→ **Extracted records**:
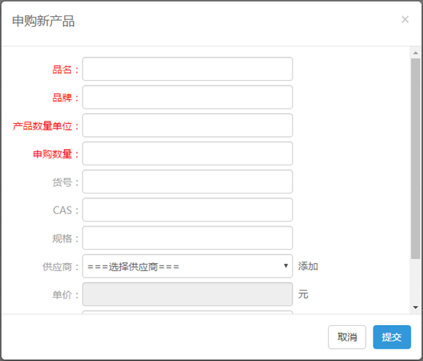Viewport: 423px width, 361px height.
Task: Click the scrollbar down arrow
Action: (x=415, y=307)
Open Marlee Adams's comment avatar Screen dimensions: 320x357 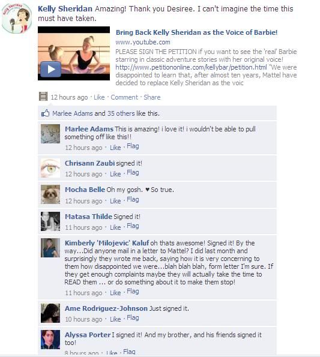[50, 134]
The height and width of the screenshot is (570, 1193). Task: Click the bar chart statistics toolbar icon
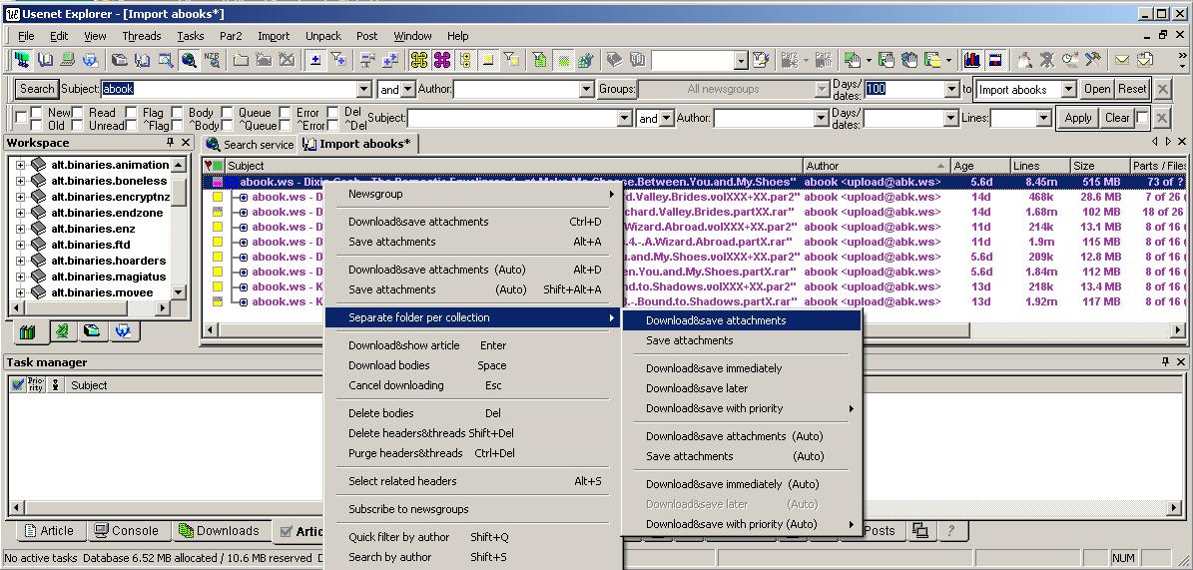tap(971, 60)
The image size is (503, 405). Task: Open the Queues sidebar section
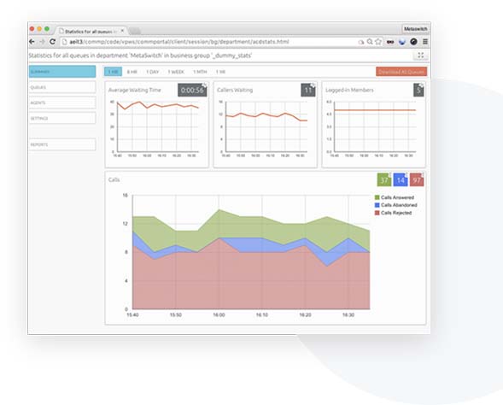(62, 87)
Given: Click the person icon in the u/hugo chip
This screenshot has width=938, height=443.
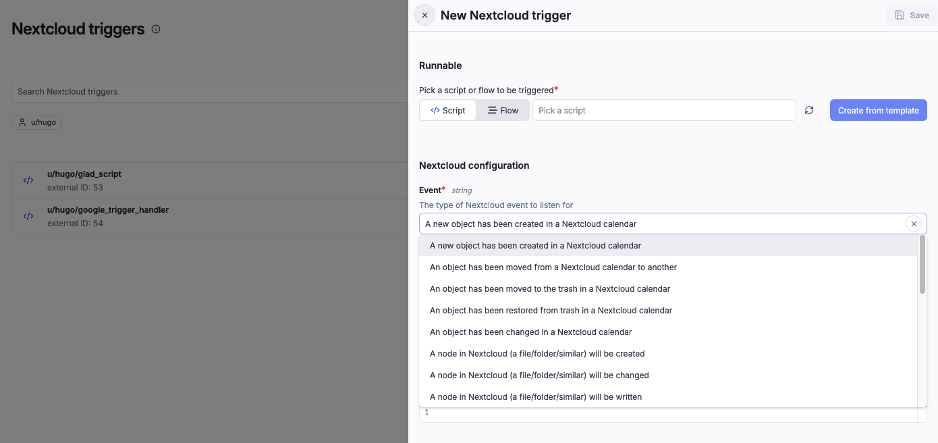Looking at the screenshot, I should 23,122.
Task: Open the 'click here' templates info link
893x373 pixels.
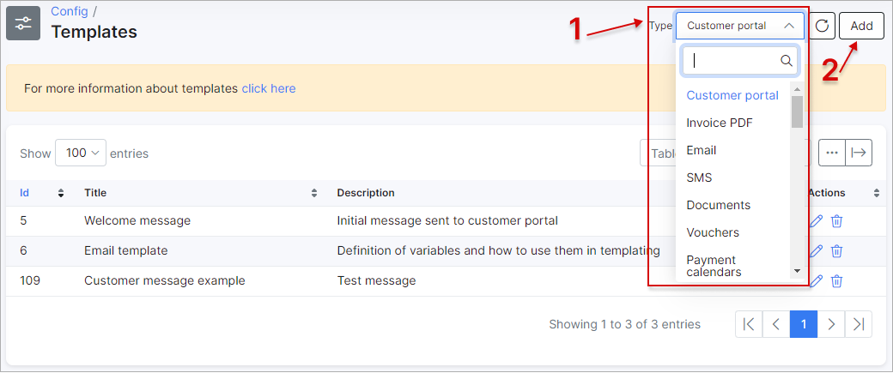Action: [268, 88]
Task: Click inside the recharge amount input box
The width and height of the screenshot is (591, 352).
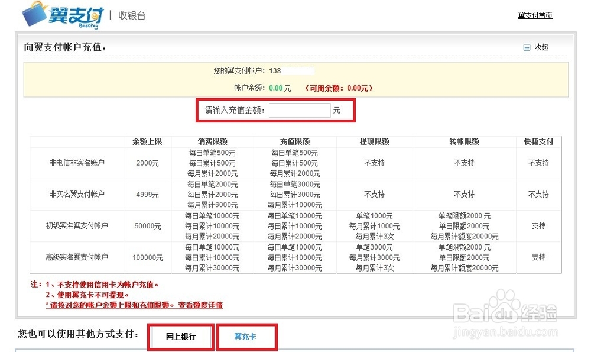Action: click(299, 109)
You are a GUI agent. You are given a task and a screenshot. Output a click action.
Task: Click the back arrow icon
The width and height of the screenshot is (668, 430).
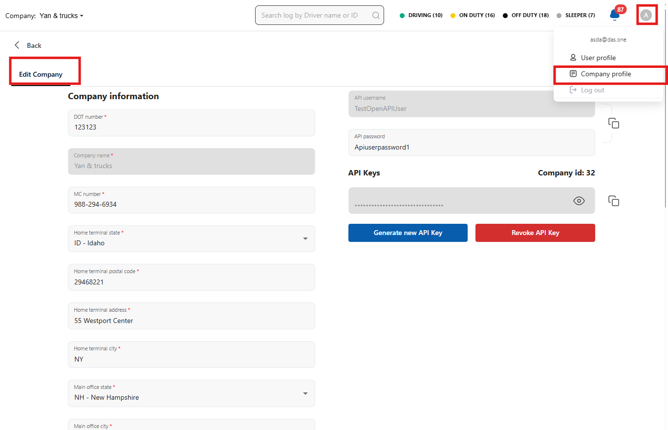(x=17, y=45)

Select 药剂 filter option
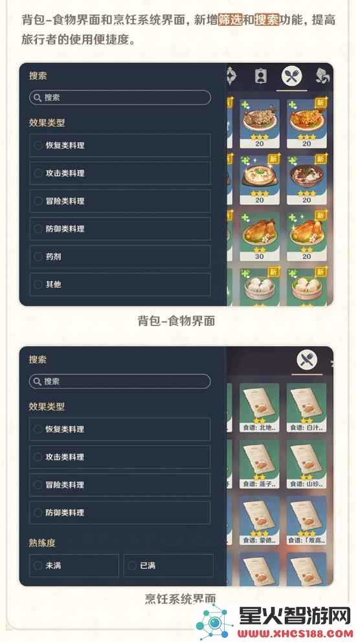pyautogui.click(x=120, y=257)
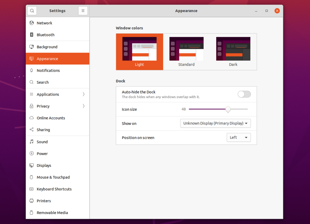Screen dimensions: 310x224
Task: Adjust the dock Icon size slider
Action: (x=228, y=109)
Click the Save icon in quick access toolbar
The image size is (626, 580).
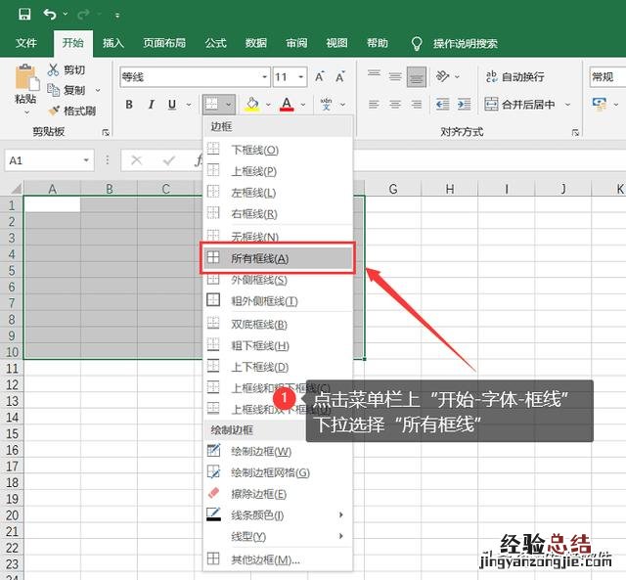coord(24,15)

→ **What you need to do**: When you reach the line that contains "The width and height of the screenshot is (591, 352).", start reproducing, and continue word for word to the end of the records; skip all pictures.

→ **Reply**:
The width and height of the screenshot is (591, 352).
Action: click(299, 109)
You are a GUI agent. You are given a task and a screenshot. Output a click action.
Task: Click the back arrow icon
The width and height of the screenshot is (668, 430).
(x=17, y=45)

Select 药剂 filter option
pyautogui.click(x=120, y=257)
Screen dimensions: 310x224
Task: Adjust the dock Icon size slider
Action: (x=228, y=109)
Click the Save icon in quick access toolbar
The image size is (626, 580).
coord(24,15)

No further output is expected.